Paigeycakey · 28/09/2022 17:15

@Getoff thats not the question you asked. Sorry but you lost me at politicans. The fact you need to ask says it all..

Are you really suggesting we should go by a politican? Seriously?? Minium means exactly that. There's no middle ground what your saying is wrong.

LoveBluey · 28/09/2022 17:26

Thanks, I'm working out what I could reasonably ask for but as my youngest is still at nursery the childcare bills are huge. In a couple of years I could survive on less but I'm panicking how I can afford everything on my own right now and wasn't sure if I should be suggesting a maintenance amount plus 50:50 on nursery.

Getoff · 28/09/2022 17:35

I've lost track of the thread, I've no idea what you're talkng about with regard to me asking a question. What question did I ask?

Are you really suggesting we should go by a politican? Seriously?? Minium means exactly that. There's no middle ground what your saying is wrong

If someone is paying CMS amount of £900 a month, implying that £1800 a month should be spent, but in fact the child is costing £500 a month, and neither parent thinks more than £500 a month needs spending, and the parent receiving the £900 is earning the same as the parent paying the money, how much more than £900 do you think the paying parent should pay, in order not to be considered a bad person? The post I'm responding to suggests that is never acceptable to only pay the CMS amount.

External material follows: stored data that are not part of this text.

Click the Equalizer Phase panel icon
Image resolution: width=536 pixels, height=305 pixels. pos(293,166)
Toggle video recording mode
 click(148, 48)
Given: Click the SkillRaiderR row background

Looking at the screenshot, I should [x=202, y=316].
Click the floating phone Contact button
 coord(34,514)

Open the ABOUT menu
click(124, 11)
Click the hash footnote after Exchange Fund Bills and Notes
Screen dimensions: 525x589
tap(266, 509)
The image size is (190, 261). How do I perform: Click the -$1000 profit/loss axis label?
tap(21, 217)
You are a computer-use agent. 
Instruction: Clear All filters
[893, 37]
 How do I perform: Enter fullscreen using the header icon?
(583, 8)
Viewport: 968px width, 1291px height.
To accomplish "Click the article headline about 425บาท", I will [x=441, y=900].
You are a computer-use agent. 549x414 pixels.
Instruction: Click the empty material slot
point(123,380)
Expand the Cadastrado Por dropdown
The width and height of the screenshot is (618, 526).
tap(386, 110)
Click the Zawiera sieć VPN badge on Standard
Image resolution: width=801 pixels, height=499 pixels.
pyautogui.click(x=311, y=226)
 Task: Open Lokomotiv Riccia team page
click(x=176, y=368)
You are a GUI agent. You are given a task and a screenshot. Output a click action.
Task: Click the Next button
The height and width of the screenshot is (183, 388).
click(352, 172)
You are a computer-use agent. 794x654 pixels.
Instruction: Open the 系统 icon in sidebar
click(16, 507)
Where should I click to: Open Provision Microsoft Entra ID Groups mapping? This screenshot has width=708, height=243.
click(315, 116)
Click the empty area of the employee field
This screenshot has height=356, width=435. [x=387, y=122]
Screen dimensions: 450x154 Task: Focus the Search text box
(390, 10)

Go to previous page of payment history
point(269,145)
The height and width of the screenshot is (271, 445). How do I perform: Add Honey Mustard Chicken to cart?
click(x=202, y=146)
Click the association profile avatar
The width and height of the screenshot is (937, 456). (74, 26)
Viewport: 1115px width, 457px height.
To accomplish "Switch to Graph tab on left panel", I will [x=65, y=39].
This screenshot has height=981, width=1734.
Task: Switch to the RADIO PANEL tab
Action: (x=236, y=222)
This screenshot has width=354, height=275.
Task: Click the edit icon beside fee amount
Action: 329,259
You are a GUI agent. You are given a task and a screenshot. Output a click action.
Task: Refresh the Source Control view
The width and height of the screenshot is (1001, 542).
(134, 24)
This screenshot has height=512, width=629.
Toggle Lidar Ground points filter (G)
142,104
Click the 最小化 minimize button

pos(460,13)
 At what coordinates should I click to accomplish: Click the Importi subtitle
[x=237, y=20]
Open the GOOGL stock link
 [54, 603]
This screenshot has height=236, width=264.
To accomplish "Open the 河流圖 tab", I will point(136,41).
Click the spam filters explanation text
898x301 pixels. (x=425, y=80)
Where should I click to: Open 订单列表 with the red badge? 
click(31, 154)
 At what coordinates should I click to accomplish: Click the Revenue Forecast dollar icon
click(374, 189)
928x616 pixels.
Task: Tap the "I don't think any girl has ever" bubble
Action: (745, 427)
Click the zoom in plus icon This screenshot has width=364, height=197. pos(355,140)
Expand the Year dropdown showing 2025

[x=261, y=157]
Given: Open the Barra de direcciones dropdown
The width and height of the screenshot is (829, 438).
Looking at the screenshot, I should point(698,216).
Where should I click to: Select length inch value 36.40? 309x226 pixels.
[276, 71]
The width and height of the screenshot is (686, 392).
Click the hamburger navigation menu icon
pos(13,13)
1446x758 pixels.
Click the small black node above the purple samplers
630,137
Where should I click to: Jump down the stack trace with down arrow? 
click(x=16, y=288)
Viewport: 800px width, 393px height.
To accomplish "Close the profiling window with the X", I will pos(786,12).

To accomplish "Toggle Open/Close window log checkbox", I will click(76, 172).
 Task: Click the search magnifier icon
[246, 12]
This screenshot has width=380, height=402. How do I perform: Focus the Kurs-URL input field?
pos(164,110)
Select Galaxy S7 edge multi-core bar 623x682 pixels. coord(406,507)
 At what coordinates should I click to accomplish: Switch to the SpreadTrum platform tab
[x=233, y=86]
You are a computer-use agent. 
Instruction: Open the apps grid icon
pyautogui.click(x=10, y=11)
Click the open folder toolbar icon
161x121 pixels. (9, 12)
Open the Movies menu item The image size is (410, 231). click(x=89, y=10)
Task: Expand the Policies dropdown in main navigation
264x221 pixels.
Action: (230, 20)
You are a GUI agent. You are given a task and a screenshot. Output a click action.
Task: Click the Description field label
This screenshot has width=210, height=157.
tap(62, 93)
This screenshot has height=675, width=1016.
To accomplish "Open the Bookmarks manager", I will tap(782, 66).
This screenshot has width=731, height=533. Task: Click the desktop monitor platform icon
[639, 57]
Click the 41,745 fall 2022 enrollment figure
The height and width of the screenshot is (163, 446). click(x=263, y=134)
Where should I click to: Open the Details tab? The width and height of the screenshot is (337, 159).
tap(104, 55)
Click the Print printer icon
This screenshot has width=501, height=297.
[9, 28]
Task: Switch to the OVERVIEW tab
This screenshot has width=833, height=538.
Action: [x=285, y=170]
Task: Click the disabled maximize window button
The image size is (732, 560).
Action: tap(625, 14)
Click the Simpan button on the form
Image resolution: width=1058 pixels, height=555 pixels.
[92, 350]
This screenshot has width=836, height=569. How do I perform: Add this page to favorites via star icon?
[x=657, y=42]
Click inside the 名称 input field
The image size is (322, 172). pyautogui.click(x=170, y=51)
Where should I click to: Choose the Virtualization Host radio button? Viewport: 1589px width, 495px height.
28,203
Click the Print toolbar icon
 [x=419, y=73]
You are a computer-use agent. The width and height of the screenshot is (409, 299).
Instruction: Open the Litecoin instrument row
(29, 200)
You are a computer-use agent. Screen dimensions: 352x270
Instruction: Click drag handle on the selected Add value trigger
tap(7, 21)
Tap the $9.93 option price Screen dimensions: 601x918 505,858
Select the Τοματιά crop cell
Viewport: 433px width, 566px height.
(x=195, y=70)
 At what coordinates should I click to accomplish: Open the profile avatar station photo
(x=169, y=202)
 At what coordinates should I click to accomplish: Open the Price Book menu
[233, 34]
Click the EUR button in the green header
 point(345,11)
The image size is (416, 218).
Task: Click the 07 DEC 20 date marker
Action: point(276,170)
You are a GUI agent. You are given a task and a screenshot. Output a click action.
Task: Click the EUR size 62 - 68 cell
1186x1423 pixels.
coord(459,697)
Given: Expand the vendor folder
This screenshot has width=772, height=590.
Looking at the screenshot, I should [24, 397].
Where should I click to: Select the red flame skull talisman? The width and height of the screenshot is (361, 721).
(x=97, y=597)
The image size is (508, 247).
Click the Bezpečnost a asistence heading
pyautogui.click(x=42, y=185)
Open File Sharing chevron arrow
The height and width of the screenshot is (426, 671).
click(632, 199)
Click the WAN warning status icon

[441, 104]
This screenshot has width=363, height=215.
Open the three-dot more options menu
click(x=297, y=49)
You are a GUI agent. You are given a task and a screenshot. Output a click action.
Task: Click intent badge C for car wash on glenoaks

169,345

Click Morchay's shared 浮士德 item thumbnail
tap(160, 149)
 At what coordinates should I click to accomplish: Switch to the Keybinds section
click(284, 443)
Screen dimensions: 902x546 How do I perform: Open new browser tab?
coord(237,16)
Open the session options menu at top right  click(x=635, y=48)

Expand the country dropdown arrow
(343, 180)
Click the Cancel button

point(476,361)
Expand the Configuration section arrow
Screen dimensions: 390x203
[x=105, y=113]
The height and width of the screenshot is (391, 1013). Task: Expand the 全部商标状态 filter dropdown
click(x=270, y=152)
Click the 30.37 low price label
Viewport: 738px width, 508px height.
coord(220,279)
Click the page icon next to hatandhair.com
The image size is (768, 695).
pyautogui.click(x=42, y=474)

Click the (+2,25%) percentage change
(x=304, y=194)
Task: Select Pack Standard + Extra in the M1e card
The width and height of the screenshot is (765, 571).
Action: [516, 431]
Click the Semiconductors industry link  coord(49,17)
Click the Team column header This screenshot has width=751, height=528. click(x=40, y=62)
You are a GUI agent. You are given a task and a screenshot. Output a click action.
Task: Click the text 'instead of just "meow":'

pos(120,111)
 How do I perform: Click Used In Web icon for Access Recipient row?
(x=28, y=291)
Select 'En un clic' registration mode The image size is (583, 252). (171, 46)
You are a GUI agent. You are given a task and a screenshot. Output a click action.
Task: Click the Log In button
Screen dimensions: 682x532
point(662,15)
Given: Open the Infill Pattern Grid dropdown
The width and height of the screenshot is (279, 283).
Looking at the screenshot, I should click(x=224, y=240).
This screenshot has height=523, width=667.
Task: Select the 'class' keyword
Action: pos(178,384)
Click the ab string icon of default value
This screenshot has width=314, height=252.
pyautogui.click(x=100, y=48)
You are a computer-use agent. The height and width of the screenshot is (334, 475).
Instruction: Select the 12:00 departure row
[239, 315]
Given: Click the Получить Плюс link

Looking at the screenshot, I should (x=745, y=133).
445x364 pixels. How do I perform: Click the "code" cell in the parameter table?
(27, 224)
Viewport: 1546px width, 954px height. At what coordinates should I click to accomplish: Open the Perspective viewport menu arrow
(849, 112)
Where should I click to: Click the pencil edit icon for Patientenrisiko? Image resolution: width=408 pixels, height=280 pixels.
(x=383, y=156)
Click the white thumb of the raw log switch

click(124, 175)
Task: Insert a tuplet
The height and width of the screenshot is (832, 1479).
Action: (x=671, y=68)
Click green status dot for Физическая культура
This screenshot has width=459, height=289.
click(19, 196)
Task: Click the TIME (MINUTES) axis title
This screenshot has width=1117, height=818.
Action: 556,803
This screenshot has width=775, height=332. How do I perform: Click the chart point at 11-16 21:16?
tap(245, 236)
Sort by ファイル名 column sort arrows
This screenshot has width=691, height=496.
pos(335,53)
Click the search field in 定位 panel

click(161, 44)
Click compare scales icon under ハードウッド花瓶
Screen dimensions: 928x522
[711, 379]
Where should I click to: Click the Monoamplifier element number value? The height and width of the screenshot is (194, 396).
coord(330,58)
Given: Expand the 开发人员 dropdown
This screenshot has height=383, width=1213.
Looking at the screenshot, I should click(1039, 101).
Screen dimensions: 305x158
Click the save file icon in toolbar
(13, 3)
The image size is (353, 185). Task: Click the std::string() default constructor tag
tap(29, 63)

Paigeycakey · 28/09/2022 19:15

@Getoff I never said anybody was a bad person. However I don't think you did yourself any favours by bringing politicians into it (they themselves are sh*t).

Is your example realistic £900 per month? I don't know anybody who gets half that amount. If your going to give an example perhaps they need to be in line with average CMS. I will spell it out for you.......

If a dad pays £300 per month. This is because MUM usually has the full responsibility in terms of pick ups/drop offs and school holidays. I'm not saying all men but the majority can't be arsed to parent they do just the minium and expect some kind of reward. Why shouldn't a guy offer to cover 50% of school uniforms, school trips, spending money for the holiday. He can work 60 hours a week if he wants. I used to do that before being a mum. Now I'm limited unlike DS dad....... he does EOW which includes Fridays... but he claims he can't commit so it's as a when due to HIS work commitments. For me it's not just the money... but my point remains the same.

limitededitionbarbie · 30/09/2022 20:20

@Soubriquet my ex owes over £10k in unpaid arrears for cms. I never get anywhere with them. They say they will do something then backtrack. I have called them twice this week and spent 4 hours on the phone to them on hold before speaking to a case advisor.